Synchrotron Devices

Abstract

The fourth generation synchrotron source has added several prominent features to light sources, such as ultrahigh brilliance, spectral tunability, coherence, stability, high intensity, monochromaticity, high degree of collimation and wavelength in the range from the vacuum ultraviolet to hard X-rays (from lower emittance rings) and a short wavelength, free electron laser (FEL) using both rings (10–50 ps pulses) and linear accelerator (linacs, sub picosecond pulses) as drivers. Furthermore, the energy of the emitted beam could be tuned to obtain signals with a high signal to noise ratio in a addition to a high degree of polarization of the photon beam in the plane of the electron orbit enabling placing a detector at 90° to the plane of the electron orbit to reduce the background signal, thereby improving the detection limits substantially.

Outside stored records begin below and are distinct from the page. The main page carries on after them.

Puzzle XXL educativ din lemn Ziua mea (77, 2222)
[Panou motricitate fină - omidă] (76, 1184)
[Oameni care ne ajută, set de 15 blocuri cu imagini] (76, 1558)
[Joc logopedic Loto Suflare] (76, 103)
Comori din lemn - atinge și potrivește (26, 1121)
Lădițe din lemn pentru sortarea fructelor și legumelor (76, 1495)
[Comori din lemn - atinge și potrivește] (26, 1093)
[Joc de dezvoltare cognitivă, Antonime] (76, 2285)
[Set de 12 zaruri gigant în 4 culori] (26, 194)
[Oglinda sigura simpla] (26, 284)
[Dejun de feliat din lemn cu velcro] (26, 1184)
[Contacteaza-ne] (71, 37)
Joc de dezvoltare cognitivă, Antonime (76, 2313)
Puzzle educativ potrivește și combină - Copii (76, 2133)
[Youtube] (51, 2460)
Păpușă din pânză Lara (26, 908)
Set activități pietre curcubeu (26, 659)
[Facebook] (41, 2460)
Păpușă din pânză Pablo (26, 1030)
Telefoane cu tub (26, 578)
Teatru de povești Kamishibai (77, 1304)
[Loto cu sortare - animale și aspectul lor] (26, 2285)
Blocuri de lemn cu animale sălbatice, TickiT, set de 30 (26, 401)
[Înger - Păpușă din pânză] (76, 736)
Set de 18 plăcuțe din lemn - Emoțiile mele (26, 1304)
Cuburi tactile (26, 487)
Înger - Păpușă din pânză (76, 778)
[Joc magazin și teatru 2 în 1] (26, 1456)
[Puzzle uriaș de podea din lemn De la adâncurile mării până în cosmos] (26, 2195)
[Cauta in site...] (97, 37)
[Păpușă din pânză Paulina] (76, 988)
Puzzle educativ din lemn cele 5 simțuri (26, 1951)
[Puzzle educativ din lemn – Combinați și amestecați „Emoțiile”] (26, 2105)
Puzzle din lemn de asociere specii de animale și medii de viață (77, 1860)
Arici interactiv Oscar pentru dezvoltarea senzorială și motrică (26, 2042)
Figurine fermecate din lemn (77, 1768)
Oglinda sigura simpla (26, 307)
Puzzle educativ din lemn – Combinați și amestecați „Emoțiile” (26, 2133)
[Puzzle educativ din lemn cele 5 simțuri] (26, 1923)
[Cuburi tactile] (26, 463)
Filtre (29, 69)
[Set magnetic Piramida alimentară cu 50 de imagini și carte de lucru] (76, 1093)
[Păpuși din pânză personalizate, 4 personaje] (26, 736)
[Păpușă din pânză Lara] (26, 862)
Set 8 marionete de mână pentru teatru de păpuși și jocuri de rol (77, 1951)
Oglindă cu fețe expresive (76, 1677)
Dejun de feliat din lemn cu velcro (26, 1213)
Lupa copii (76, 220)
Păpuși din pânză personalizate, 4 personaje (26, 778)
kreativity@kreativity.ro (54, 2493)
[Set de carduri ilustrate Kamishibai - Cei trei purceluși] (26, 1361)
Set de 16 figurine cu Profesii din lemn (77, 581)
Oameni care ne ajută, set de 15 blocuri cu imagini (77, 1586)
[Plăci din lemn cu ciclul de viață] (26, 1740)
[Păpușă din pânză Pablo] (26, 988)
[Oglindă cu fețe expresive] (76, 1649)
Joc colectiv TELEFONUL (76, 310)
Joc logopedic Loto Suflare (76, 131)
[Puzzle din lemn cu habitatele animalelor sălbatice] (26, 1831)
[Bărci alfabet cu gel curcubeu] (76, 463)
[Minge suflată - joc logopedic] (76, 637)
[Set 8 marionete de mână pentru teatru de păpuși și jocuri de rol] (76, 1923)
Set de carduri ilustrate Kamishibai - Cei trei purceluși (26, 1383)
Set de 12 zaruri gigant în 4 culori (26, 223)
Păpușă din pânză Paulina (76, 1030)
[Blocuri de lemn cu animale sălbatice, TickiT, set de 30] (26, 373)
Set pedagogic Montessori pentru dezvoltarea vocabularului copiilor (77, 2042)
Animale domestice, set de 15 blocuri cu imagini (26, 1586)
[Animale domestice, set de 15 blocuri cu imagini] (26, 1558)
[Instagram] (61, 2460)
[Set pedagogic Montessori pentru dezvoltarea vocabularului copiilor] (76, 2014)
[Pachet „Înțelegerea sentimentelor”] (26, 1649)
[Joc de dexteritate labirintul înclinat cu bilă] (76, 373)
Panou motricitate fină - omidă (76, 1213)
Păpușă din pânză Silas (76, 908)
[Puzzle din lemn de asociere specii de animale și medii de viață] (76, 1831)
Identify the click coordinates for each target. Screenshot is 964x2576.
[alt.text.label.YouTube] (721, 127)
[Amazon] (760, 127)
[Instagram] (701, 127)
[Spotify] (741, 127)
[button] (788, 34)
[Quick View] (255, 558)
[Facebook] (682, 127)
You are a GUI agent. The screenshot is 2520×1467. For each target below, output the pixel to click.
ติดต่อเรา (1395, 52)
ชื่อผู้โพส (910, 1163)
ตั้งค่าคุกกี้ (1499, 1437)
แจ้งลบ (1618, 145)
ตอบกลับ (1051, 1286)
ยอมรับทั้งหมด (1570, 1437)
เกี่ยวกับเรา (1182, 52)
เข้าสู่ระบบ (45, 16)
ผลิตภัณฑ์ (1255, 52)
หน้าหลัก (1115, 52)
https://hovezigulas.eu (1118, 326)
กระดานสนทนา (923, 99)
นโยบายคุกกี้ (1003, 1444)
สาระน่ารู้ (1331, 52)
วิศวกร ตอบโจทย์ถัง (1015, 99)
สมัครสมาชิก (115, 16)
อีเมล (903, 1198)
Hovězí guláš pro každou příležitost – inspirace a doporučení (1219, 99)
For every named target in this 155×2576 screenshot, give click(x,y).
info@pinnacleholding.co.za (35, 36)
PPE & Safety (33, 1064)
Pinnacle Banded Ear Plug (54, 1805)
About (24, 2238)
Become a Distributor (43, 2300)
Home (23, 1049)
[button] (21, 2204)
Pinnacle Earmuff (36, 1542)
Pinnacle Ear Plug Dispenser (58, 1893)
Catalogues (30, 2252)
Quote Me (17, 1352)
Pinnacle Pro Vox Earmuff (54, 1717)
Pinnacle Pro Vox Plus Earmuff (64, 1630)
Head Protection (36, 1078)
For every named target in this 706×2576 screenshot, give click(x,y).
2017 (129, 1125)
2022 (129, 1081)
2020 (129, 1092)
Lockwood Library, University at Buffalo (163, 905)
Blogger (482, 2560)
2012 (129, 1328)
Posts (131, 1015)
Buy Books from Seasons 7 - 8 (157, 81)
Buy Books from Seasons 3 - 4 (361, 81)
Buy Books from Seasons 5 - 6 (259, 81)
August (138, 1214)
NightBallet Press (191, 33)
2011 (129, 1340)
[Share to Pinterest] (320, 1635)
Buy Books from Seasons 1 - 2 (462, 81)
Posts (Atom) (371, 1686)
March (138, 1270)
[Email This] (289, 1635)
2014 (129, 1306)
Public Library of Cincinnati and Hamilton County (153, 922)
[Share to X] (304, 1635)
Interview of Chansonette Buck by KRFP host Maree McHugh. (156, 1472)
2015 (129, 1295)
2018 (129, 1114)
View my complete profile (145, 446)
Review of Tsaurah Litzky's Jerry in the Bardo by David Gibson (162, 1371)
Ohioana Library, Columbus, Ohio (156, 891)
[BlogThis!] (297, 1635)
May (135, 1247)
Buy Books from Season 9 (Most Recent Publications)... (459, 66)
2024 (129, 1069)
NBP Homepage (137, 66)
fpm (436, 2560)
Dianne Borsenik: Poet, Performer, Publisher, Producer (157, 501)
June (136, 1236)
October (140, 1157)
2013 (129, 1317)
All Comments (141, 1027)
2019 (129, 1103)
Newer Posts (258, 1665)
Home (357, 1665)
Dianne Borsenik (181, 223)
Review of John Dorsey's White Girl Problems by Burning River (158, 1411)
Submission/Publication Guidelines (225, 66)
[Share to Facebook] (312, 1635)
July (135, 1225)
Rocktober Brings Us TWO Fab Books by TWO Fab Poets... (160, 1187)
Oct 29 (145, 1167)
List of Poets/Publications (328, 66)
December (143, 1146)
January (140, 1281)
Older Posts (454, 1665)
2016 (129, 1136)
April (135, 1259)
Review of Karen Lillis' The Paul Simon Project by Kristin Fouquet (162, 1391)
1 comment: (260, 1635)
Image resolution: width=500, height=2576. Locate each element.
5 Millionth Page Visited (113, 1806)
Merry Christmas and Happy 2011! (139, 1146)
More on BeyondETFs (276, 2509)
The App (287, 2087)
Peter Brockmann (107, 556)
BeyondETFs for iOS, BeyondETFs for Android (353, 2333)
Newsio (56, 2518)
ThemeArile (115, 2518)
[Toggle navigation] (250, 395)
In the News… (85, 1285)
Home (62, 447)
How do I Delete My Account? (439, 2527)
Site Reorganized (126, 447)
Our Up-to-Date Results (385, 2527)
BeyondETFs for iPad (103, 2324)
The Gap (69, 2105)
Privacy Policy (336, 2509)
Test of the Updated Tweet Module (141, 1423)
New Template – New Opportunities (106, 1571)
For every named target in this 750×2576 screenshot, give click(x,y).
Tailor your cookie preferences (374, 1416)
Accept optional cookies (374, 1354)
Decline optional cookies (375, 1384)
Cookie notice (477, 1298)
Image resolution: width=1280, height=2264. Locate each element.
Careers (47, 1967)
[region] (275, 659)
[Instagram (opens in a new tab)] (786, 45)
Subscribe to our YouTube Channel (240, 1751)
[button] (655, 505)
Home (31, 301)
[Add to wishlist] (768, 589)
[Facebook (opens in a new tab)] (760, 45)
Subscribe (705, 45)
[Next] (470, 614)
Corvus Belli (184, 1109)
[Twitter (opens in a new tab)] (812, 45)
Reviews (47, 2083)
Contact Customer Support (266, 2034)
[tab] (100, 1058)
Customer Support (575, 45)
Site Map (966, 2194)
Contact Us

SR based (X-rays) characterization techniques include SR-X ray fluorescence (SRXRF), X-ray powder diffraction (XRPD), X-ray absorption spectroscopy (XAS), small and wide-angle X-ray scattering (SAXS and WAXS), X-ray photoelectron spectroscopy (XPS), grazing incidence XRD (GIXRD), and X-ray micro- or nano-probes. 116 keV or higher energy X-rays are most suitable even exciting K emission lines of U, rare earths, and several heavy elements. SR XRF is used for geological, geochemical, and archaeological samples.